Nadia Nadim, icona dello sport femminile, è molto più di una semplice atleta. Si sta laureando in medicina e il suo sogno è la chirurgia.
Anno 2000.
Rabani Nadim, generale dell’esercito afghano, viene sequestrato dai talebani e giustiziato.
Il mondo non ha conosciuto ancora l’11 settembre. L’ultima invasione dell’
Afghanistan, risale a quella dell’Unione Sovietica tra il ’79 e gli anni ottanta, una guerra durata oltre 10 anni in cui gli schieramenti dei due blocchi apparivano quanto mai porosi, e l’opinione pubblica cominciava a conoscere etnie come
mujaheddin e
taliban.
Una guerra che, come sempre accade, avrebbe lasciato macerie e una recrudescenza in termini di discriminazioni e violenze etniche di base soprattutto religiosa.

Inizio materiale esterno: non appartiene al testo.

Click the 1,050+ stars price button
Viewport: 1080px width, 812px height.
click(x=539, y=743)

In questo contesto, non più al sicuro, la famiglia della giovane Nadia Nadim, classe 1988, è costretta a rifugiarsi all’estero per salvare la pelle.

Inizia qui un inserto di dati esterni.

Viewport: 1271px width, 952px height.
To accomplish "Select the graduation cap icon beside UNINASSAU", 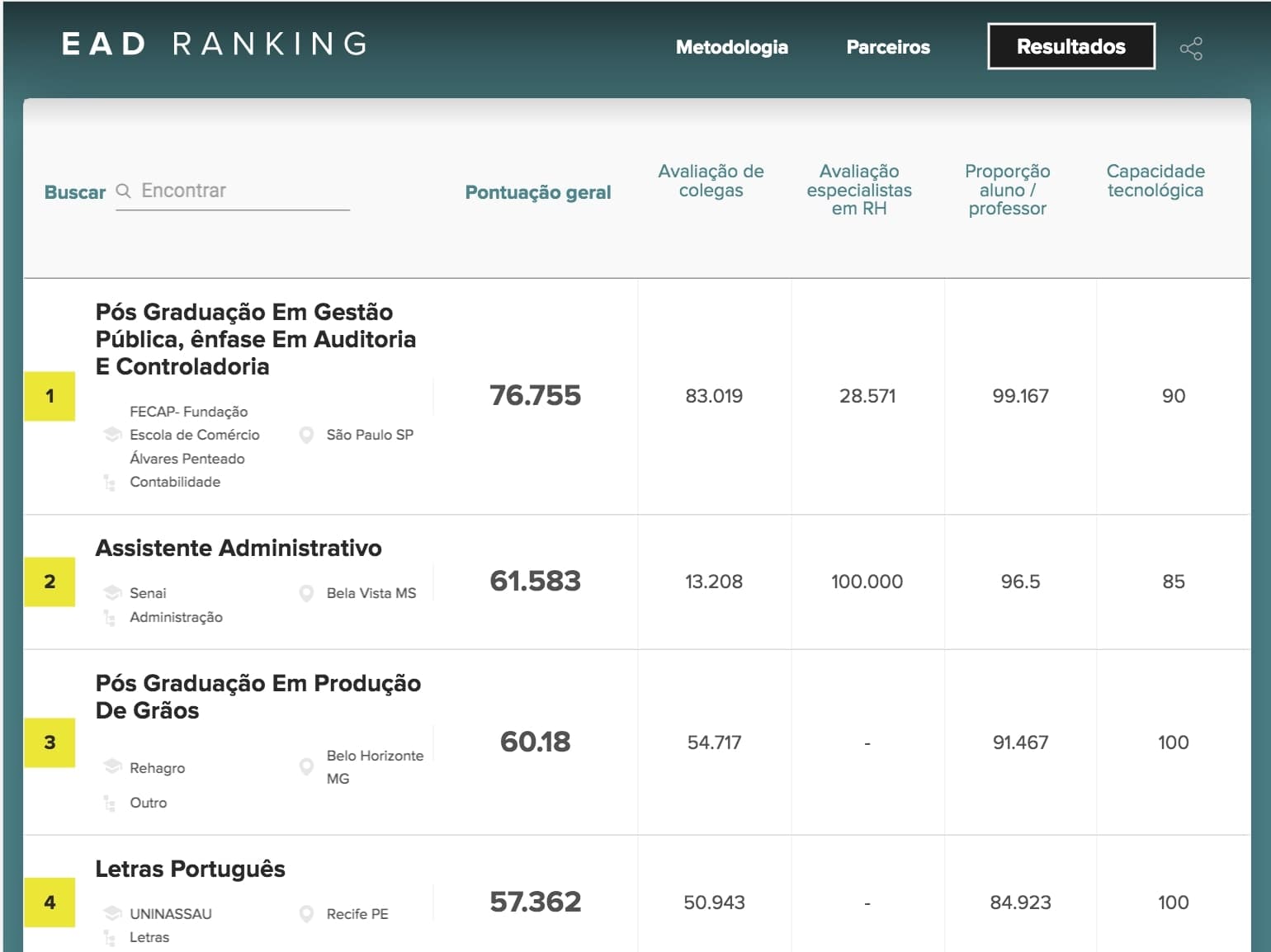I will (111, 912).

Nadia, la madre e quattro sorelle arrivano in Pakistan e riescono a volare in Italia. Da lì, si insediano da rifugiati politici in Danimarca.
E’ in terra danese che Nadia può coltivare la sua passione per il calcio. Nel 2006, divenuta maggiorenne, ottiene la cittadinanza e diventa convocabile per la nazionale danese grazie a una deroga della federazione (avrebbe dovuto attendere 5 anni dalla residenza per regolamento).
Nel frattempo, si iscrive all’università: il suo sogno è diventare chirurgo.
In Danimarca Nadia scopre che anche in Europa esistono, seppur in scala minore, discriminazioni. Lei è donna, calciatrice e sogna un lavoro ben pagato a stragrande maggioranza maschile.
Il calcio è per lei un lavoro, che le permette di investire nel suo futuro.
Arriva la chiamata americana. New Jersey, poi Portland.
Nadia diventa il 10 della nazionale danese. Da qui il suo futuro sembra in discesa.
Oggi è una stella del PSG, considerata un sex symbol che travalica i generi, si sta laureando in medicina e comincerà la specializzazione in chirurgia una volta terminata la sua carriera nel calcio.
Il suo sogno? No, non sono i mondiali.
Guadagnare abbastanza soldi come dottore, tornare in Afghanistan, costruire e dirigere un ospedale che offra cure completamente gratuite.
Forbes l’ha riconosciuta, nel 2019, quale una delle 20 donne più influenti del Pianeta.